10. Storage, indexing and media

  • Database (Cassandra):
    • Used for all text messages and metadata.
    • Indexing: The primary key (chat_id, message_id) allows us to query "Get messages for Chat X where time > Y".
  • Media Storage (S3 + CDN):
    • We never store binary images in Cassandra.
    • Flow:
      1. User uploads image to API Server $\rightarrow$ S3.
      2. API Server returns a URL.
      3. User sends a text message containing the URL.
      4. Receiver's phone sees the URL and downloads the image from a CDN (like CloudFront) to ensure fast download speeds globally.

11. Scaling strategies

  • Gateway Scaling:
    • To handle 1 Billion users, we need thousands of Gateway servers.
    • We use a Load Balancer to route new users to the least busy server.
    • If a Gateway crashes, the 100k users on it disconnect and automatically reconnect to a new Gateway.
  • Database Partitioning:
    • Cassandra partitions data automatically based on the chat_id.
    • This ensures even distribution of data across the cluster.
  • Group Chat Fan-out:
    • For a group with 200 people, the server must generate 200 outgoing messages.
    • To prevent blocking the sender, we use a Message Queue (Kafka). The Message Service publishes a "Group Message" event to Kafka. Background workers consume this event, look up the 200 members, and process the delivery for each member in parallel.

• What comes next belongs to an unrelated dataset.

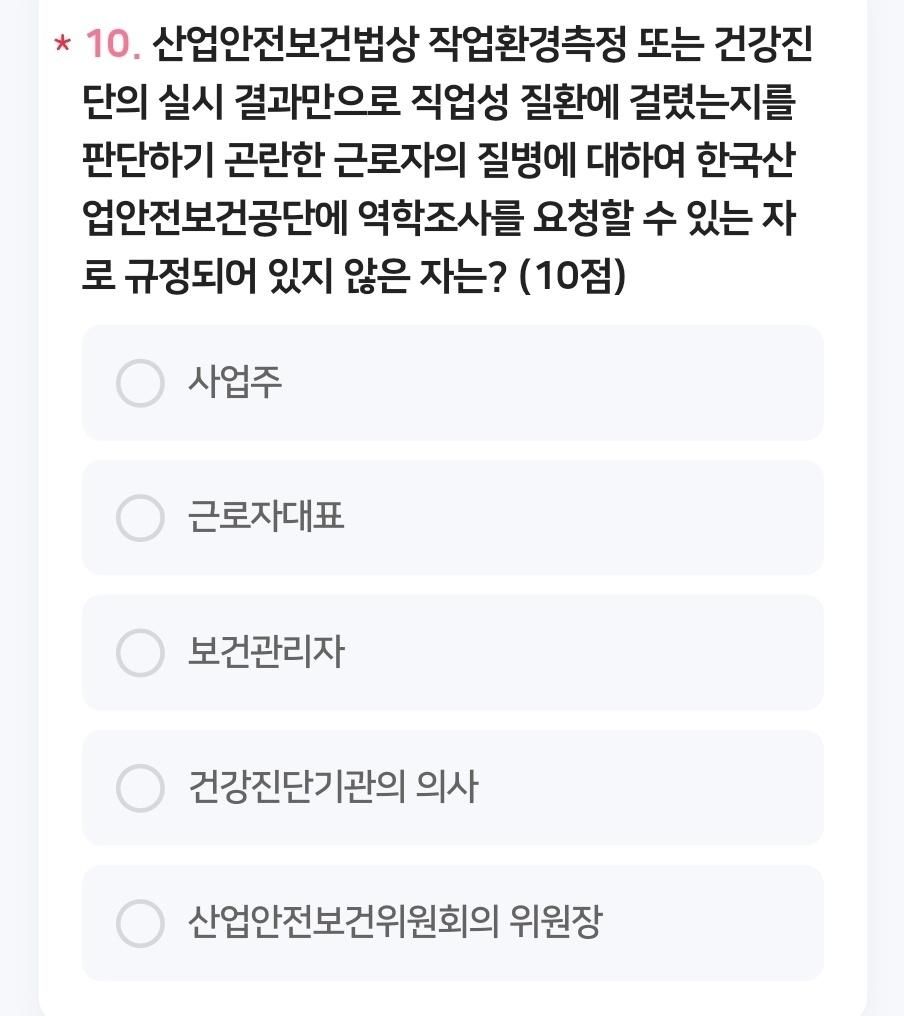Click the 사업주 answer label text
The height and width of the screenshot is (1016, 904).
point(235,382)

12. Reliability, failure handling and backpressure

  • No Single Point of Failure:
    • Gateways, Services, and Databases are all replicated across multiple Availability Zones (AZs).
  • Store and Forward:
    • We guarantee At-Least-Once delivery. If we are not sure if User B got the message (e.g., network timeout during Ack), we resend it. The client app handles deduplication using the message_id.
  • Backpressure:
    • If a user is being spammed (e.g., receiving 1000 messages/sec), the Gateway buffer will fill up. The Gateway can stop reading from the socket (TCP flow control), forcing the sender to slow down.

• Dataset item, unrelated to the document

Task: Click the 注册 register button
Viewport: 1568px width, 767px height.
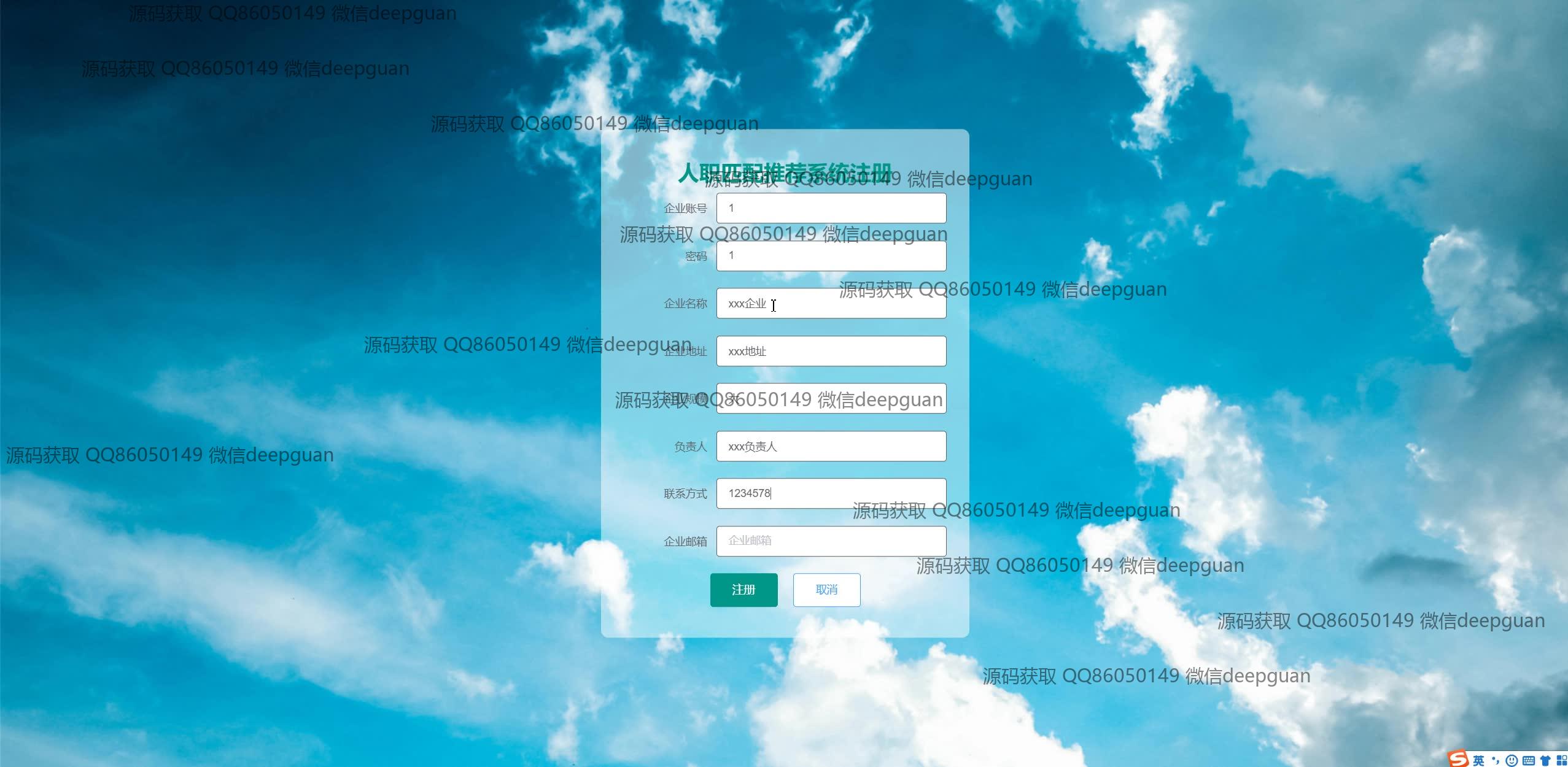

13. Security, privacy and abuse

  • End-to-End Encryption (E2EE):
    • This is the gold standard (Signal Protocol).
    • Keys are generated on the user's device. The server only holds the Public Key.
    • The server processes encrypted blobs (content). It cannot read the messages.
  • Authentication:
    • Phone number verification via SMS OTP.
    • WebSocket connections are authenticated via a secure, short-lived session token.
  • Abuse:
    • Rate limiting on the "Send Message" API to prevent bots.
    • Ability to Block users (the server drops messages from blocked users before delivery).

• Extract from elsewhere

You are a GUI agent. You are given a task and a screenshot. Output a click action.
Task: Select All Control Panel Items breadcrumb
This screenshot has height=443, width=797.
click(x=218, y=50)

14. Bottlenecks and next steps

  • Bottleneck: Group Fan-out:
    • For very large groups (e.g., 10,000 users), the loop-based fan-out is too slow.
    • Next Step: Switch to a "Pull" model for large groups, where users poll for the latest messages when they open the group, rather than the server pushing every message.
  • Bottleneck: Global Latency:
    • A user in Australia messaging a user in the UK might experience lag if the data center is in the US.
    • Next Step: Deploy Gateways in multiple regions (Edge locations). Connect these regions via a high-speed private backbone network to reduce latency.

Summary

  1. Architecture: Stateful Gateways (WebSockets) + Stateless Services.

  2. Storage: Cassandra for write-heavy chat logs; S3 for media.

  3. Reliability: "Unread Queue" ensures messages are never lost if a user is offline.

  4. Performance: Routing via Redis Session Cache ensures millisecond delivery.